You are not a Christian because of your great spiritual strength. You are not a Christian because you have done great Christian works. You are not a Christian because you feel like it. God’s Word says in Romans 4-
Romans 4:4–5 (LSB)
Now to the one who works, his wage is not counted according to grace, but according to what is due. But to the one who does not work, but believes upon Him who justifies the ungodly, his faith is counted as righteousness,
As dark as the psalmist’s world became; as far into despair as he had fallen, he could not fall beyond the decree of God to save him. Beloved, you may feel as though you have reached the threshold of Sheol, but as David reminds us in Psalm 139, even if you make your bed in Sheol, your God is already there!
Psalm 139:11–12 (LSB)
If I say, “Surely the darkness will bruise me, And the light around me will be night,” Even the darkness is not too dark for You, And the night is as bright as the day. Darkness and light are alike to You.

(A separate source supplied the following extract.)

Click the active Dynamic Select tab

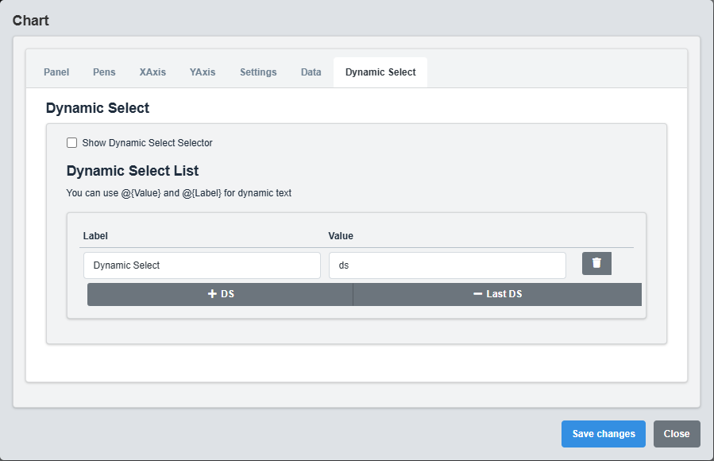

You can be overwhelmed by darkness and yet still belong to Christ—though there is no strength left in your soul, you have been justified by a God stronger than all your despair. And verses 6-9 of Psalm 88 remind you that you still belong to Him
II. Though God DECREES your DISTRESS (Psalm 88:6-9)
II. Though God DECREES your DISTRESS (Psalm 88:6-9)
Over and over in these verses the psalmist makes it clear that God is the source of his suffering:
Psalm 88:6–9a (LSB)
You have put me in the pit far below, In dark places, in the depths. Your wrath lies upon me, And You afflict me with all Your breaking waves. Selah. You have removed my acquaintances far from me; You have set me as an abomination to them; I am shut up and cannot go out. My eye has wasted away because of affliction...
But once again, see that he is not coming to God to blame Him or accuse Him or question His goodness—otherwise it would make no sense for him to say at the end of verse 9
Psalm 88:9 (LSB)
...I have called upon You every day, O Yahweh; I have spread out my hands to You.
He is not recoiling from God in his despondency, he is reaching for Him. He is not embittered against God; He calls Him by the Covenant Name that He revealed to Moses to assure him of His love for His people: “You are the Great I AM, You are the One Who has promised your unfailing lovingkindness to the people you have redeemed by the blood of the sacrifice—You are the only One Who can rescue me out of the darkness You have laid on me!”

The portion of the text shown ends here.